28 U.S.C. § 2254(d).

Petitioners "submit that their convictions constituted unreasonable applications of established Supreme Court precedent.” Thus their appeal arises solely under § 2254(d)(1).

. In Hennon v. Cooper, 109 F.3d 330, 334-35 (7th Cir.1997), the Seventh Circuit further described this standard:

[The] statute commands deference to the state court’s judgment by using the word "unreasonable,” which is stronger than "erroneous” and maybe stronger than "clearly erroneous.” Thus the fact that we might disagree with the state court’s determination ... —might think the determination incorrect—would not carry the day for him.
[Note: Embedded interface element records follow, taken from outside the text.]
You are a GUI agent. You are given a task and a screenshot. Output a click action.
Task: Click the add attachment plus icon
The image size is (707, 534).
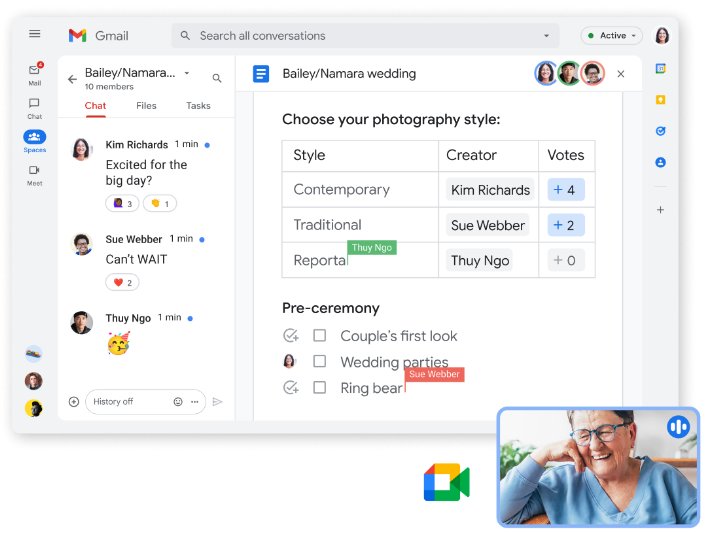(74, 402)
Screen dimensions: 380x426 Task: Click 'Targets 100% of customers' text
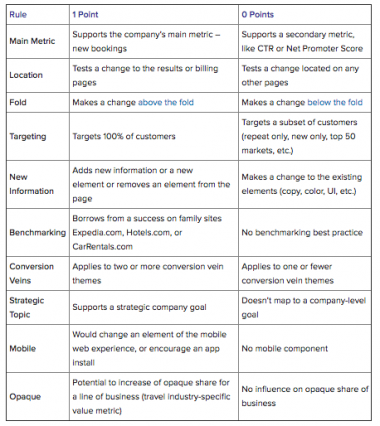point(124,136)
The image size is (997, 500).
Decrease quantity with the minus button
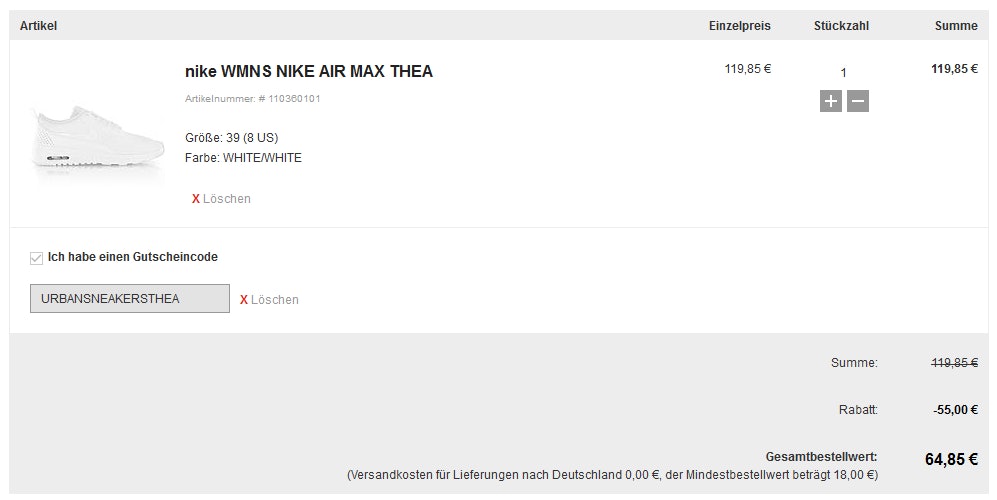point(858,101)
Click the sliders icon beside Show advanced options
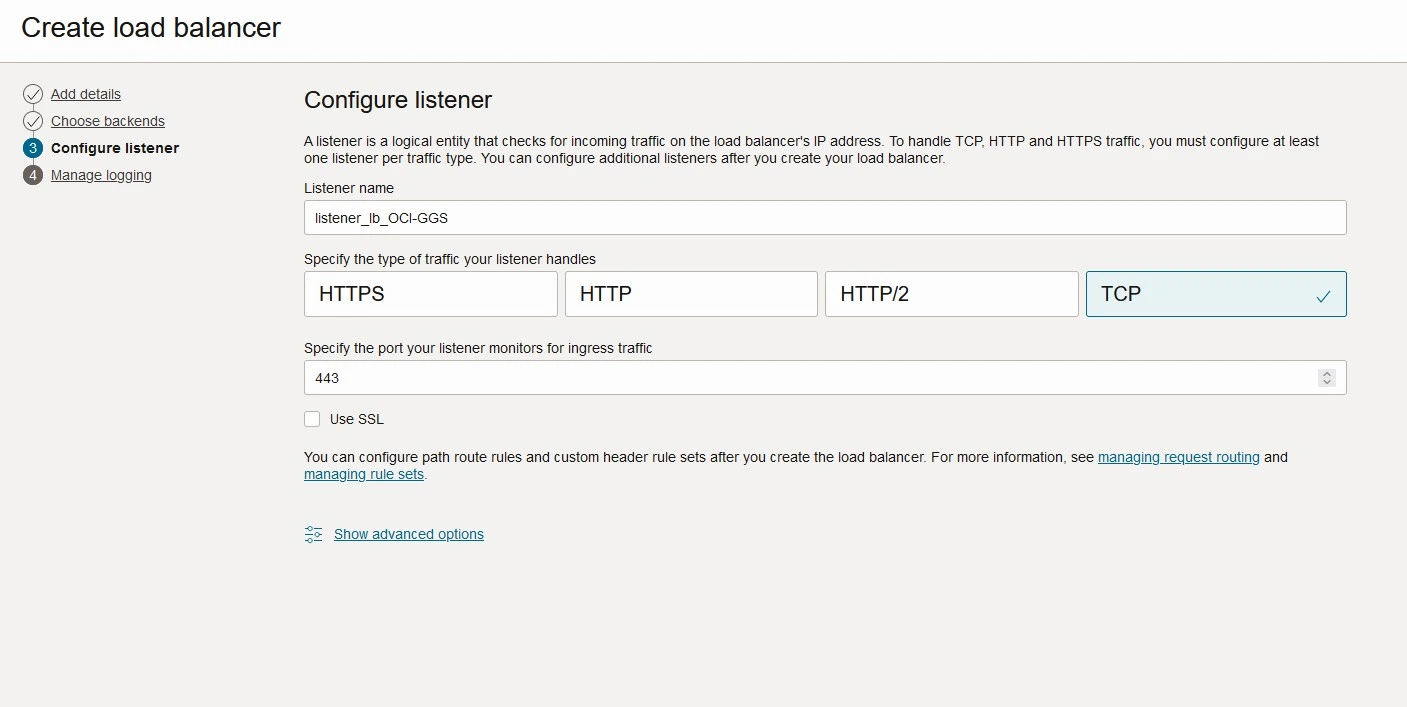The width and height of the screenshot is (1407, 707). (x=313, y=534)
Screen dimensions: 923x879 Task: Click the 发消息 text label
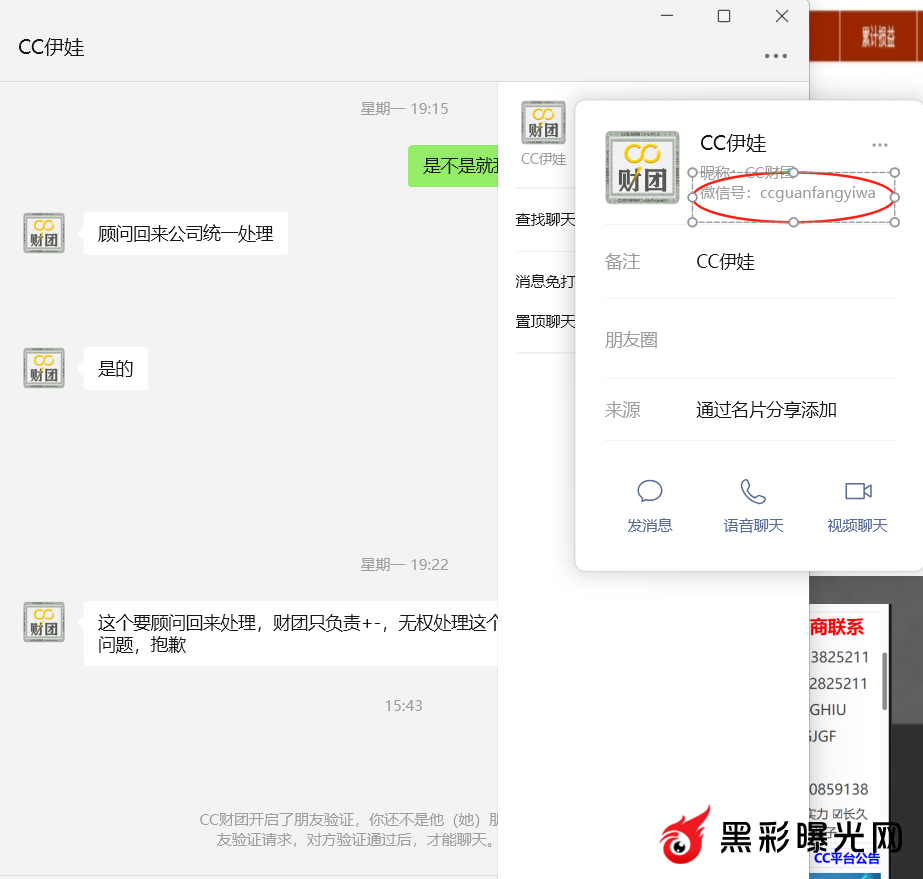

. In Drinkard, the Fifth Circuit applied the AED-PA standard to petitions pending on April 24, 1996, the effective date of the AEDPA. In Lindh v. Murphy, 521 U.S. 320, 117 S.Ct. 2059, 2063, 138 L.Ed.2d 481 (1997), the Court found that the *1136AEDPA applied only to petitions filed after that date, effectively overruling Drinkard on this point. See Shute v. State of Texas, 117 F.3d 233, 236 n. 1 (5th Cir.1997).

. The Ursery Court held that a civil forfeiture statute did not constitute punishment for purposes of the Double Jeopardy Clause.

. In Marcus v. Hess, the Court explained that only criminal punishment "subjecl[s] the defendant to ‘jeopardy within the constitutional meaning.” Hess, 317 U.S. at 548-49, 63 S.Ct. 379 (citing Helvering, 303 U.S. at 398, 58 S.Ct. 630).

. The Ohio courts granted some Petitioners occupational driving privileges.